ALAGOAS: “A MORTE NÃO CAUSA MAIS ESPANTO”


Por: » PEDRO MONTENEGRO - advogado, associado ao Fórum Brasileiro de Segurança Pública

Nos últimos trinta anos, segundo o Sistema de Informações de Mortalidade do Ministério da Saúde, o Brasil contabilizou a funesta cifra de 1.091.125 homicídios, passando de 13.910 homicídios em 1980 para 49.932 em 2010, uma elevação de 259%.

Em Alagoas, segundo o Mapa da Violência da lavra do renomado sociólogo Julio Jacobo Waiselfisz, no primeiro mandato do governador Teotonio Vilela foram registrados 7.682 homicídios.

Os indicadores das taxas de homicídios por si denotam a dramaticidade inclemente da situação alagoana. Entretanto, quando observamos o padrão desigual e seletivo dos homicídios em Alagoas, essa dramaticidade apresenta contornos ainda mais perversos e inaceitáveis. O índice de vitimização de jovens negros é de 80,5 homicídios para cada 100 mil negros, ou seja, em Alagoas a proporção de homicídios é de um branco para cada 18 negros. Em Maceió, essa proporção é ainda mais escandalosa: para cada branco assassinado, 26 negros são vitimados.

Seguindo esse persistente quadro epidêmico de violência homicida em Alagoas, o mês de janeiro passado, segundo os dados oficiais da Secretaria de Estado da Defesa Social, registrou a alarmante taxa diária de 6,22 homicídios por dia. Isso implica que cotidianamente assistimos às cenas da barbárie alagoana registradas pelas lentes das câmeras dos meios de comunicação quase que instantaneamente. O preocupante é que, parafraseando os Titãs, essas mortes já não causam mais espanto.

A famosa escritora americana Susan Sontag alerta para o fato de que ao “mostrar um inferno não significa, está claro, dizer-nos algo sobre como retirar as pessoas do inferno”.
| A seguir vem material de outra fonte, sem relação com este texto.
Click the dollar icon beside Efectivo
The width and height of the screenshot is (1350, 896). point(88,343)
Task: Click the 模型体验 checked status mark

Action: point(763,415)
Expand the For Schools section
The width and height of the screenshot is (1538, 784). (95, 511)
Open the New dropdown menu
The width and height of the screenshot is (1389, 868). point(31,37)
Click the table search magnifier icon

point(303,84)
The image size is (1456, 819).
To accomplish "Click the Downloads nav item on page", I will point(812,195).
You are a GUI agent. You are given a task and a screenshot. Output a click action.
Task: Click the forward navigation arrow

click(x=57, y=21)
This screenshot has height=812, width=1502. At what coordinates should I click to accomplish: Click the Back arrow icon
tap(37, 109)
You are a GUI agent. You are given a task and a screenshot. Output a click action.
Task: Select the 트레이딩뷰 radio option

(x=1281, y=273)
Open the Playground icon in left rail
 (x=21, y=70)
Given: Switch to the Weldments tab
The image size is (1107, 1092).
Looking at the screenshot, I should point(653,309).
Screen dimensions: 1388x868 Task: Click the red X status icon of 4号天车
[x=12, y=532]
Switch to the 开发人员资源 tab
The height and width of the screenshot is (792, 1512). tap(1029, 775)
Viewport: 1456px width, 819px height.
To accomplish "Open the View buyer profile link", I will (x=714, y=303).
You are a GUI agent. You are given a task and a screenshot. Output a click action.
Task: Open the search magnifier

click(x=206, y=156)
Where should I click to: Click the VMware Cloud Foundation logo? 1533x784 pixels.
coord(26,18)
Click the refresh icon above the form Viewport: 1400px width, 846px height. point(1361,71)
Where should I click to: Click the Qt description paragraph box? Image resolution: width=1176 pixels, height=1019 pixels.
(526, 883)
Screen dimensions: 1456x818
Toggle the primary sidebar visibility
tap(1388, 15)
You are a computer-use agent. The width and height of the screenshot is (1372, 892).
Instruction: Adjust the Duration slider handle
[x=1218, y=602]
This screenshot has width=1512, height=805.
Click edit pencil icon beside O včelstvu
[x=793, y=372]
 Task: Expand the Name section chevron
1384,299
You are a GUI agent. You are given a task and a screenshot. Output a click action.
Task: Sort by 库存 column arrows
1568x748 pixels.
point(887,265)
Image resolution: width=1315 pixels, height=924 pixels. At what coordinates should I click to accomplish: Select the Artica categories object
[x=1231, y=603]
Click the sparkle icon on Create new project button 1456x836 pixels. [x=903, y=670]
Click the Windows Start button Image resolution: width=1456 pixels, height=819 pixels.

As explicações pálidas sobre os crimes ocorridos em janeiro em Alagoas, reiteradas tal qual um mantra pela cúpula da segurança pública se dão no contexto de luta pelo monopólio da nomeação legítima da ação. Trata-se de um esforço teórico e prático pelo poder de conservar o mundo social, conservando as categorias de percepção desse mundo. O festejado sociólogo francês Pierre Bourdieu abordou com maestria peculiar essas questões na sua obra: o poder simbólico.

Uma política pública pressupõe um conjunto de iniciativas sistemáticas realizadas pelo poder público com o objetivo de modificar uma realidade considerada problemática. Neste sentido, minimizar, mitigar, relativizar e/ou simplificar o grave quadro epidêmico dos homicídios em Alagoas, bem como as suas causas e as suas soluções, pode até servir à constituição de um poder simbólico legitimador da política de segurança pública, mas certamente não colabora para a efetivação da garantia a todos alagoanos de um dos axiomas basilares do Estado de Direito Democrático, qual seja, “Ninguém pode ser arbitrariamente privado de sua vida”.